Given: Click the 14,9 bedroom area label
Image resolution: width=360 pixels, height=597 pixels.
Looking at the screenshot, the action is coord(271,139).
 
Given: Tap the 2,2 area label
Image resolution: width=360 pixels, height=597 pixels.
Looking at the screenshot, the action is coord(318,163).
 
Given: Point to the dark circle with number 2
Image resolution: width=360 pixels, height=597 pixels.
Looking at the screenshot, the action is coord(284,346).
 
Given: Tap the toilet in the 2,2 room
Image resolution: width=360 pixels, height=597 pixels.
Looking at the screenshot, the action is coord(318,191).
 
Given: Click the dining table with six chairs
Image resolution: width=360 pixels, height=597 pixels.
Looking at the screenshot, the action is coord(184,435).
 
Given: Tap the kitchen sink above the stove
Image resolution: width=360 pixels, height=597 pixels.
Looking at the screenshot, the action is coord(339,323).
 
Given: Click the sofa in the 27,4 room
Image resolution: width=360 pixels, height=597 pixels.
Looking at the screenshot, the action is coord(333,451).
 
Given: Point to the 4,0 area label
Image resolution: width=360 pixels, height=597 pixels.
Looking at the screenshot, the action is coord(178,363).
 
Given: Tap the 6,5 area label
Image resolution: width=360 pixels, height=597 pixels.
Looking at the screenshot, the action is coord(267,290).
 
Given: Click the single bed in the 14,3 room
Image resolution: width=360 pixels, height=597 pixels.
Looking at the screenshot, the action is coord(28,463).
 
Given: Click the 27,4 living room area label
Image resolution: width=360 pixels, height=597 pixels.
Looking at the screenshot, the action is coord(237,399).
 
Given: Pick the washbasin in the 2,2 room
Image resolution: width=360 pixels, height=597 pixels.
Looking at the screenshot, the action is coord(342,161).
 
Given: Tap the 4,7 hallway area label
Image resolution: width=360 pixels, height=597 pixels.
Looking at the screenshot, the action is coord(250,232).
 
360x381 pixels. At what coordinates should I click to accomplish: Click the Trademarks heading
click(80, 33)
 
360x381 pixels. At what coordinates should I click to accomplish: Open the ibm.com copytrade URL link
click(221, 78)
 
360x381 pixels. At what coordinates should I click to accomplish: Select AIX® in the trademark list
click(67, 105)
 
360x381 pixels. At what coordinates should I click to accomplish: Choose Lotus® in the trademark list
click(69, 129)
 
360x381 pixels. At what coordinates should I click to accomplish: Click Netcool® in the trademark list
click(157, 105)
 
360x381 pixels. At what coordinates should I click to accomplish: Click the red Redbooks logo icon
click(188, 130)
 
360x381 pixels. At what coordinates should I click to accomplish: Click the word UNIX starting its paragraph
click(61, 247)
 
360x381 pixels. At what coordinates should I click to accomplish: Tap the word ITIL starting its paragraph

[Requirement] Can you format the lines from the beginning of the rows through the line containing "Given: Click the 27,4 living room area label", that line included, as a Markdown table with the columns No. and Line, numbering each line and skipping blank ones?

[Exercise answer]
| No. | Line |
|---|---|
| 1 | Given: Click the 14,9 bedroom area label |
| 2 | Image resolution: width=360 pixels, height=597 pixels. |
| 3 | Looking at the screenshot, the action is coord(271,139). |
| 4 | Given: Tap the 2,2 area label |
| 5 | Image resolution: width=360 pixels, height=597 pixels. |
| 6 | Looking at the screenshot, the action is coord(318,163). |
| 7 | Given: Point to the dark circle with number 2 |
| 8 | Image resolution: width=360 pixels, height=597 pixels. |
| 9 | Looking at the screenshot, the action is coord(284,346). |
| 10 | Given: Tap the toilet in the 2,2 room |
| 11 | Image resolution: width=360 pixels, height=597 pixels. |
| 12 | Looking at the screenshot, the action is coord(318,191). |
| 13 | Given: Click the dining table with six chairs |
| 14 | Image resolution: width=360 pixels, height=597 pixels. |
| 15 | Looking at the screenshot, the action is coord(184,435). |
| 16 | Given: Tap the kitchen sink above the stove |
| 17 | Image resolution: width=360 pixels, height=597 pixels. |
| 18 | Looking at the screenshot, the action is coord(339,323). |
| 19 | Given: Click the sofa in the 27,4 room |
| 20 | Image resolution: width=360 pixels, height=597 pixels. |
| 21 | Looking at the screenshot, the action is coord(333,451). |
| 22 | Given: Point to the 4,0 area label |
| 23 | Image resolution: width=360 pixels, height=597 pixels. |
| 24 | Looking at the screenshot, the action is coord(178,363). |
| 25 | Given: Tap the 6,5 area label |
| 26 | Image resolution: width=360 pixels, height=597 pixels. |
| 27 | Looking at the screenshot, the action is coord(267,290). |
| 28 | Given: Click the single bed in the 14,3 room |
| 29 | Image resolution: width=360 pixels, height=597 pixels. |
| 30 | Looking at the screenshot, the action is coord(28,463). |
| 31 | Given: Click the 27,4 living room area label |